C++ with our own civet-like syntax unmangler (SO 18.3/53.1)

  • ⇓⇓ Big con: we would have to implement this!

F# (SO 2.2/53.1)

  • Deeply tied to the .NET ecosystem.
  • ⇓ The basic template for a Bolero application seems very heavy. It's not clear how to write a bare-bones application.
  • ⇓ Projects are auto-generated and opaquely structured.
  • [Glen:] These things do seem icky.

Ruby (SO 4.7/50.1)

  • Well-established, with a large user community.
  • Can transpile to JavaScript using Opal.
  • May someday support WebAssembly as a build target using Artichoke.
  • ⇓ However, Artichoke is pre-release...
  • ⇓ ... and it doesn't support WASM builds yet.
  • ⇓ There may be other ways to compile Ruby to WASM, but I get the impression that they wouldn't be any more stable.
  • I don't think dynamic typing is right for dyna3
  • Has a linear algebra library written in C/C++: NMatrix.

Ada (SO 1.1/40.2)

  • Well-established.

Rust with our own civet-like syntax unmangler (SO 28.7/82.2)
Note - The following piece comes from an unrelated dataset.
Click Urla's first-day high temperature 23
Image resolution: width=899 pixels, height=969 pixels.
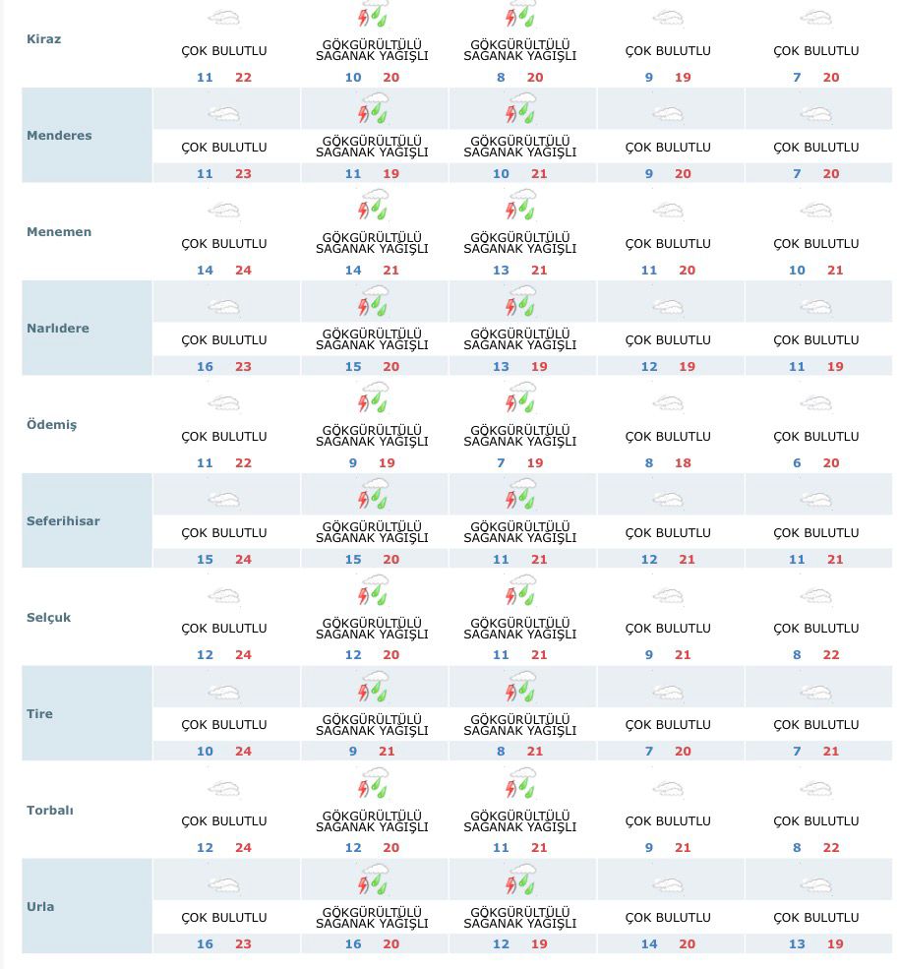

  • ⇓⇓ Big con: we would have to implement this! (but it is probably less work than for C++ since the syntax is much simpler/cleaner; i.e., we could probably actually base it on a proper parser, like civet does, rather than by local string transforms, which is the only way I could think of to do unmangled C++)
  • If we decide to bite the bullet and implement our own unmangling, is Rust enough better than the far more mature C++ with vast legions of existing packages to make it worth doing this for Rust rather than C++?
  • There's at least one linear algebra library—nalgebra—that's explicitly designed to support WASM builds.
  • Large, active, and growing user community.
  • One way to build a syntax crufter/decrufter would be to have a parser that starts basically just like the Rust parser, and then modify it to accept the syntax we prefer. The official state of Rust grammar is sad, in that there was an accepted RFC#1331 to create an official grammar, which led to the grammar working group, which was disbanded in 2024 Apr. So it is not at all clear what the state is. On the other hand, there are at least three (lively) parsers out there other than the official rust compiler, namely rust-analyzer, which is the basis for the "official" Rust LSP used by VSCode etc; syn, a library within Rust used for writing macros; and the Intellij Rust plugin, which includes a BNF grammar for Rust (so possibly the best for our purposes?). I would likely start from one of these sources in trying to generate the parser for Crust (or whatever we'd call the decrufted Rust, maybe CLR -- the name of a popular rust remover ;-).
    • Oh, actually, there is the tree-sitter library which provides (incrementally-updatable!) parsers for a huge list of languages, including every language in this list on this wiki page except for Civet, Lobster, and F#. So I think if we want to do crufting/decrufting for any language that tree-sitter provides a grammar for, that's really the place to start. We can fold bits from the Nim or Python parsers into the Rust (or C++ even) parser, say, to get what we want. And it seems we can cache the parse of files to speed re-parsing when they change, which is a nice feature.